Het gaat me nu niet om de verachting van de kiezers die uit deze manier van denken spreekt. Kennelijk heeft de leiding van de PvdA ook geen benul meer van de geschiedenis van de partij en de beweging waaruit ze is voortgekomen. Dijksma en haar bentgenoten zouden er daarom goed aan doen Een man als Daan van Rudie van Meurs (1939) te lezen. Dit boek zou je een exemplarische biografie kunnen noemen – de titel is in elk geval programmatisch. Van Meurs is er namelijk in geslaagd om aan de hand van de levensbeschrijving van Daan van Horssen de geschiedenis van de arbeidersbeweging navoelbaar te maken en te laten zien waar het die beweging allemaal om te doen was.

Bevrijding begint boven

Daan van Horssen wordt aan het begin van de twintigste eeuw geboren als oudste zoon in een gezin van negen kinderen, de miskramen en jong gestorven kinderen niet meegerekend. Het gezin woont in een klein zelfgebouwd huisje in Hellouw, aan de Waal. Samen met vijf broertjes en zusjes slaapt Daan op de zolderkamer, waar het in de winter door het dak heen sneeuwt en ’s zomers krioelt van de vlooien, luizen en andere nare beesten. Daans vader maakt zijn zoon ’s ochtends om half zes wakker, net voordat hij naar zijn werk in de plaatselijke steenfabriek gaat. Samen met twee broers verzorgt Daan dan de paar geiten en varkens van het gezin. Op het menu staan steevast aardappelen, brood en pap. Het drinkwater komt uit de sloot, een riolering is er niet. De toch al schaarse medische verzorging is niet te betalen, noch voor de ouders van Daan, noch voor de andere arbeiders uit het dorp.

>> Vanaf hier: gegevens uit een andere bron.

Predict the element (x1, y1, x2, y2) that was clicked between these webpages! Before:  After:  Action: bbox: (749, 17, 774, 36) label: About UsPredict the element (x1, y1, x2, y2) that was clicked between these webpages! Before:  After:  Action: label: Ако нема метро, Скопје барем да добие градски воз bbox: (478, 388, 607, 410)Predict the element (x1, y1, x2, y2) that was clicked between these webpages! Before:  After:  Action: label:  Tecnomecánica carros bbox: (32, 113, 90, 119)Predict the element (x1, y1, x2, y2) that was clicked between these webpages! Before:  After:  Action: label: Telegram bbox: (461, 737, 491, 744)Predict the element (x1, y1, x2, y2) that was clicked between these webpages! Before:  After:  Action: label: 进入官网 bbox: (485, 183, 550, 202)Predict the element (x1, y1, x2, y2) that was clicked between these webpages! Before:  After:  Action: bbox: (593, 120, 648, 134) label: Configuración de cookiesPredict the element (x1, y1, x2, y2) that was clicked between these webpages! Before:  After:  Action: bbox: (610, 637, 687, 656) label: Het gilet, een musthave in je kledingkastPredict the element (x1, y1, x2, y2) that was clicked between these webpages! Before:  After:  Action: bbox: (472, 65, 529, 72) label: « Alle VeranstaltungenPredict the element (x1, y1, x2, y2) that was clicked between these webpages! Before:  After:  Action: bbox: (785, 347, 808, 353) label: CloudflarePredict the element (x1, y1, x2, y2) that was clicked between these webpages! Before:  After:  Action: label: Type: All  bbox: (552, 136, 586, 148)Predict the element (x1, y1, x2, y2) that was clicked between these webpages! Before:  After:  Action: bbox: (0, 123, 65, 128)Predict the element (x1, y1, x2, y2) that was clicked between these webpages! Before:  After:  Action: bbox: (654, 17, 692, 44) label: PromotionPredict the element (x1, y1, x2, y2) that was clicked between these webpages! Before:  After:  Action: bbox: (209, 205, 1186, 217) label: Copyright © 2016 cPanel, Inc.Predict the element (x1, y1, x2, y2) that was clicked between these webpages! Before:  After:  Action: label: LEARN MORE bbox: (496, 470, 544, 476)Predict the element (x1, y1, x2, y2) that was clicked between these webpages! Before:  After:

Deze desolate toestanden worden zorgvuldig in stand gehouden door een klein groepje notabelen dat het dorp bestiert: de notaris, de directeur van de steenfabriek en een paar herenboeren. Het wordt Daan al snel duidelijk dat hij, om zich tegen hun macht te verzetten, een andere mindset nodig heeft. Of, om met de terminologie van de belangrijkste denker van de arbeidersbeweging te spreken: met zijn valse bewustzijn moet breken.

Daans vader omarmt zijn lot namelijk nog volledig: hij ziet de armoede waarin zijn gezin leeft als beproeving op weg naar het eeuwige leven en de machtsverhoudingen als de door God gegeven orde, waaraan niet mag worden getoornd. Daan begrijpt onder invloed van zijn socialistische grootvader dat de religie van zijn vader de metafysische knuppel is waarmee zijn uitbuiting in stand wordt gehouden.

Maar bij de mentale bevrijding komt meer kijken dan alleen een emancipatie van een slavengodsdienst. De wereld waarin Daan opgroeit is nog een volledig betoverde, een wereld waarin de mens een speelbal is van krachten die hij niet begrijpt. Op latere leeftijd zal Daan er zo op terugkijken:

Ik weet niks en er is niemand die mij een verklaring geeft. Hoe gebrekkiger de mensen de natuur en hun omgeving kennen, hoe gemakkelijker ze zich van alles inbeelden. Van een vrouw die in het zwart over de dijk loopt, wordt gezegd dat ze kan toveren: elke lente, op dezelfde tijd, gaat er een knotwilg dood en dat doet die vrouw. Dat geloof ik. Als het hevig onweert en de bliksem op de aarde neerslaat, kan het gebeuren dat ineens de wereld zal vergaan en de jongste dag is aangebroken. Dat leert de dominee ons. Tussen de zwarte, grillig gevormde wilgenstoven in de uiterwaard spookt het ’s avonds, daar komen we dus niet.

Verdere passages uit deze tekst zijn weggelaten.